When we arrived at the ER, AmyBea was still having a hard time staying awake.  A little while later the three hot dogs made an unfortunate reappearance.  Night began to fall as we waited for the resident in ophthalmology, who was in surgery, and I could think of no more spelling words.  She blacked out a second time, and we invoked the help of her best friend, Zoey, via cell phone, to keep her awake. After the ER physician witnessed the vomiting and black-out, he sent her for a CAT scan to rule out an intracranial bleed. 

The CAT scan gave me the opportunity to call Joe, awakening him in the middle of the Icelandic night.  What a horrific phone call to make and receive!  I finally fell apart, crying at length, but I managed to get the tears out of my voice when they brought AmyBea back the room.  Once the CAT scan was read as clear, the ER physician said it was okay to turn out the light and let AmyBea sleep while we continued to wait for the ophthalmologist. I was exhausted, my adrenaline spent, but I could not really rest. 

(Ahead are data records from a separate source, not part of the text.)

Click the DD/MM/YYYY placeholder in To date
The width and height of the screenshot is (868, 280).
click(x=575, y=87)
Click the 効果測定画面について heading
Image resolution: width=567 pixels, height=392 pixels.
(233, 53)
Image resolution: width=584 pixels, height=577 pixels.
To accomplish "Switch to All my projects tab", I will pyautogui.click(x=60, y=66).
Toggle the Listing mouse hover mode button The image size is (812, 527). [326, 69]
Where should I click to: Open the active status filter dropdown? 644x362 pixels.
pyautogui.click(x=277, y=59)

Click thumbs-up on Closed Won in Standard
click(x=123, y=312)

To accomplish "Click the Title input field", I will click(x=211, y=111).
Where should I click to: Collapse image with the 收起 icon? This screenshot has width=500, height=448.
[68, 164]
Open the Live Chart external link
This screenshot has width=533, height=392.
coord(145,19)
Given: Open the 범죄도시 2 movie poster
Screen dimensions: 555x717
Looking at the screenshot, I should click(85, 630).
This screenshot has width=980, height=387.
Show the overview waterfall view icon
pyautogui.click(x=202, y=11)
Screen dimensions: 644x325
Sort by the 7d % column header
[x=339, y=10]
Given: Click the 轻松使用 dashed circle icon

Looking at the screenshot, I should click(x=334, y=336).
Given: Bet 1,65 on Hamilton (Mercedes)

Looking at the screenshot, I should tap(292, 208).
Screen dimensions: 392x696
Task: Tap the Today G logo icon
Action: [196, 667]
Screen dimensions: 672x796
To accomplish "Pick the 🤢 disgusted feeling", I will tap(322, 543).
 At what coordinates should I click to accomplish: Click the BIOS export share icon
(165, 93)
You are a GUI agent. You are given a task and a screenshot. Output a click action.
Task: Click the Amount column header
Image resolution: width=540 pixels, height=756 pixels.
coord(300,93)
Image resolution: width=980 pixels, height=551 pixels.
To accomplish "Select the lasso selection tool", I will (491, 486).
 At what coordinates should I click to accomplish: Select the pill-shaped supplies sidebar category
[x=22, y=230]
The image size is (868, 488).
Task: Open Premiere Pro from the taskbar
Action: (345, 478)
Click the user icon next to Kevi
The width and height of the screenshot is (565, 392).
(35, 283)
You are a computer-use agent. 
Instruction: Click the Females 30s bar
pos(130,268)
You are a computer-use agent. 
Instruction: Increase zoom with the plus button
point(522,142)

Dr. Rao, the ophthalmologist arrived around midnight.  A wonderfully calm and reassuring young man, he examined AmyBea at length to make sure that there was no additional bleeding within her eye ball that would damage the optic nerve.  Finally he patched her eye and wrote prescriptions for eyedrops.  He told us that she needed to rest, reclining at a 30-degree angle for the next few days.  In the wee hours of Sunday morning, he sent us home, assuring me that he expected AmyBea's eye to recover completely.   

As I fell asleep, I started to think about next year's gathering at Timothy Lake.  We will be there, for sure.  After all, AmyBea will be turning 13, and I have already chosen the words I want to pass on to some of the other 13 year olds.  Even before the unfortunate stone incident, I had already chosen "strength" as my word for Kendall.  As for AmyBea, I have many words for her--intrepid and forgiving are just two.  It seems to me that she has already survived many important rites of passage.  And, I suppose, so have I.

Perhaps I'll suggest to the group that stone-skipping is one tradition that we should reconsider. 

The above photo of AmyBea was taken about a week after the stone incident, by our houseguest, Anna Mair, a photographer who is currently living in Oman.  Anna has entitled this photo, "Intensity."  That would be another good word to give AmyBea next year. Thank you, Anna, for the photo and for getting me started on xanga!